Selection:
Speaking of Hollywood and remakes/sequels, I just don't get the big hype about the Nolan Batmans. I mean yeah, after the Schumacher crap they're a bliss, but c'mon! Those murky, video-like colors, rather average plain-action photography, often-deplored plotholes, and inconsistencies with the characters can't compare with Burton's visual masterpieces, especially Batman Returns. I mean, people receive death threats over negative reviews of the Nolan Batmans, WTF? And why make a comic franchise's setting realistic and bland? That's just not art, just like making a movie ain't just waving the camera around in the general direction of where the action is.

And no, Nolan didn't start this whole "the superhero is the same as the supervillain" business that everybody's raving so much about since Nolan's second Batman. Jack Nicholson told Michael Keaton how much alike they are, and Michelle Pfeiffer suggested to Danny DeVito and Christopher Walken that what it takes to break Batman is to turn him into "us".

I give Nolan that he does have an extraordinary talent when it comes to casting. Keaton will always be my favorite Batman, but Michael Caine, Gary Oldman, and Morgan Freeman are just stunning, so were Liam Neeson and Cillian Murphy, and I can't see enough of them on screen, and Anne Hathaway sure is the hottest Catwoman ever since the camp 60s series. On top of that, Nolan's great at making straight-action flicks with terrifying gadgetry where you don't have to think much because something's going BOOM! or ZOOM! any two seconds.

A number of reviews give Nolan that he's great at action but his films fall flat whenever there's any quiet moments. Not to mention I badly miss the fantastic and the whimsical, yes, in parts even subtle irony that Burton could give us. Oh, and I clearly see the "right-wing fantasy" in the third Nolan Batman as some reviewers called it, and that looked like Nolan had listened to a senile Frank Miller comparing the Occupy movement to the Taliban. We should have been warned when in Nolan's second Batman, the Caped Crusader had no problem with giving the police the means to permanently violate a number of constitutional rights, such as privacy of telecommunications. Nolan's ultra-brutal, nihilistic, part action-thriller, part neo-noir approach often feels like Batman: Holy Terror where in an alternate history, the Dark Knight is a bailiff, prosecutor, and judge of the Catholic Inquisition.

Burton didn't do ultra-brutal neo-noir, he did whimsical fantasy, psychology, and philosophy in an expressionist setting second only to Terry Gilliam's epochal milestone that was Brazil which also influenced both Burton Batmans. And that's just what Roger Ebert got wrong about Burton's and Nolan's Batmans (beside never getting Brazil to begin with, and still he likes Dark City): He said he didn't like Burton's Batmans because noir and heroes just don't mix (when Burton wasn't doing noir to begin with!), but today he loves Nolan's Batman for "blurring the line between hero and villain", which is the very definition of noir!

Given information:
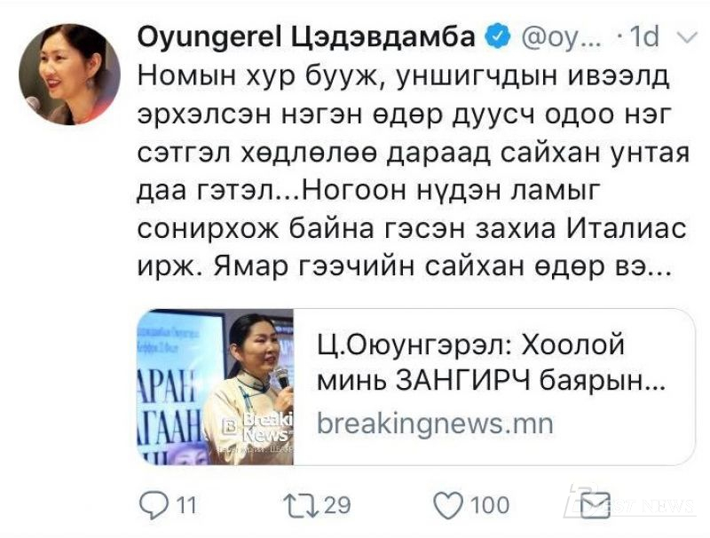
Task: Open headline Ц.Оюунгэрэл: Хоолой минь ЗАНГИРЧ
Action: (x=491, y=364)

==

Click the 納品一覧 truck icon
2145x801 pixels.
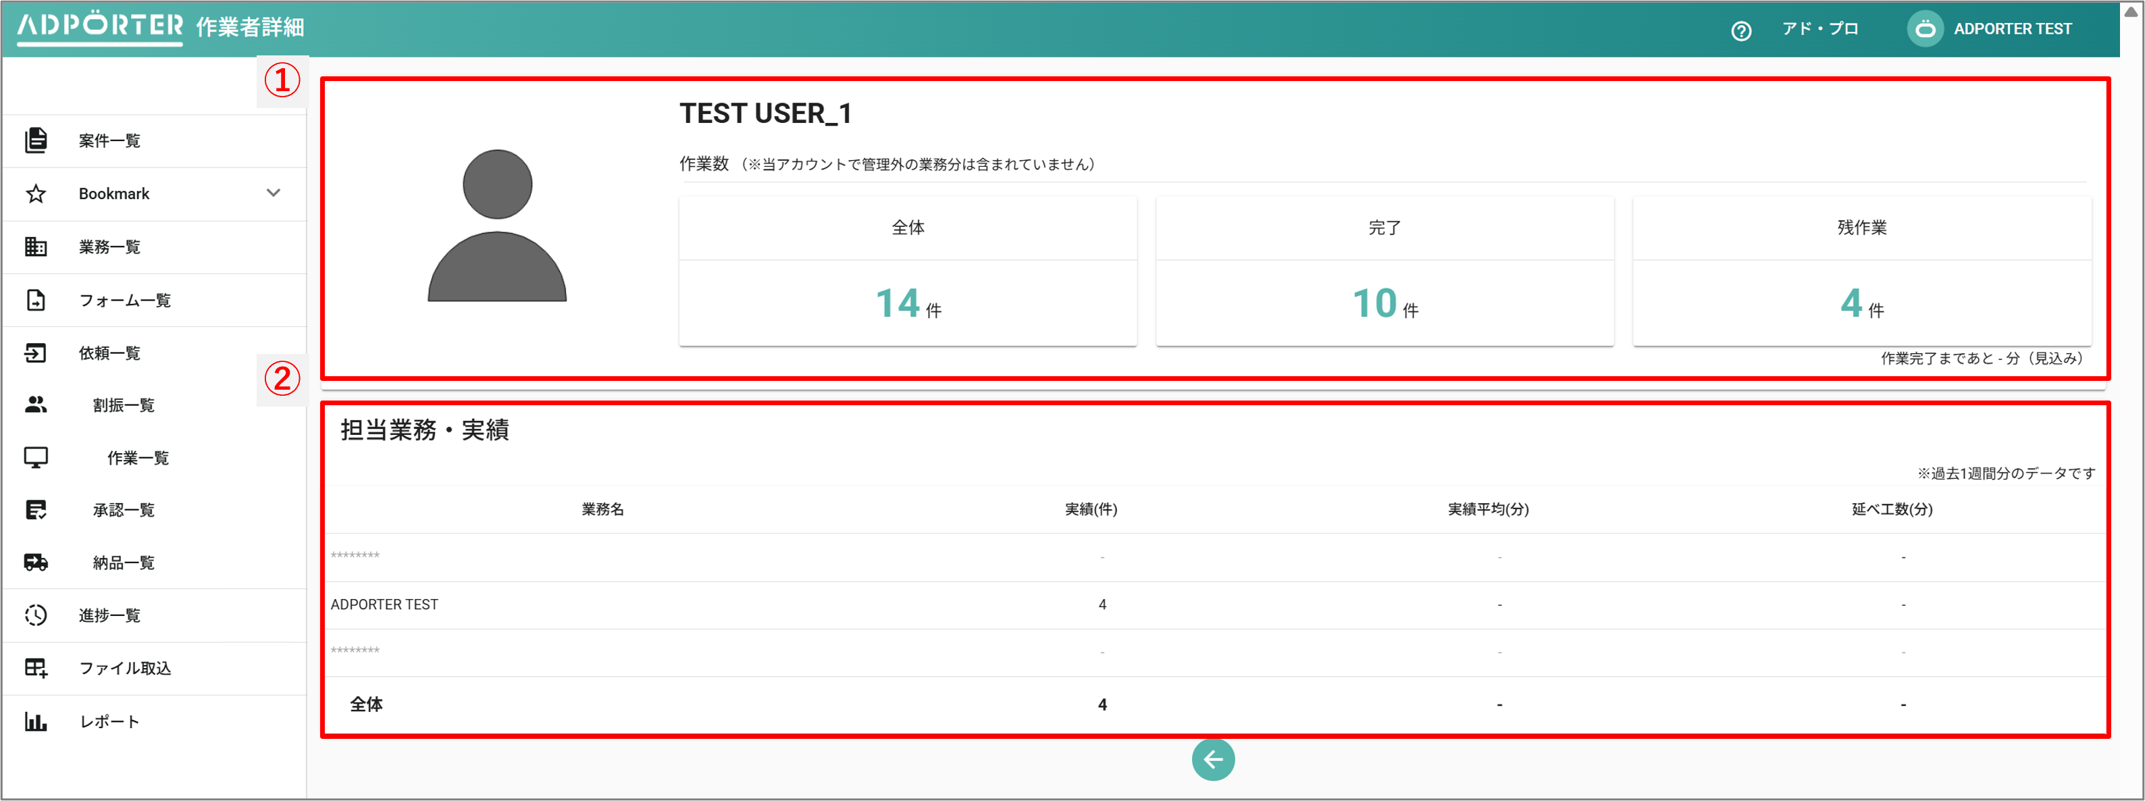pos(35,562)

...

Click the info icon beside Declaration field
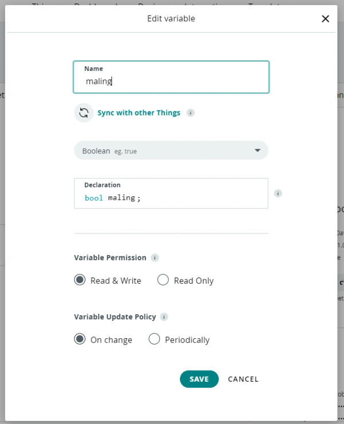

Aim of the exercise: In the Batman film commentary above, which film does the writer say influenced both Burton Batmans?

Exercise response: Terry Gilliam's Brazil.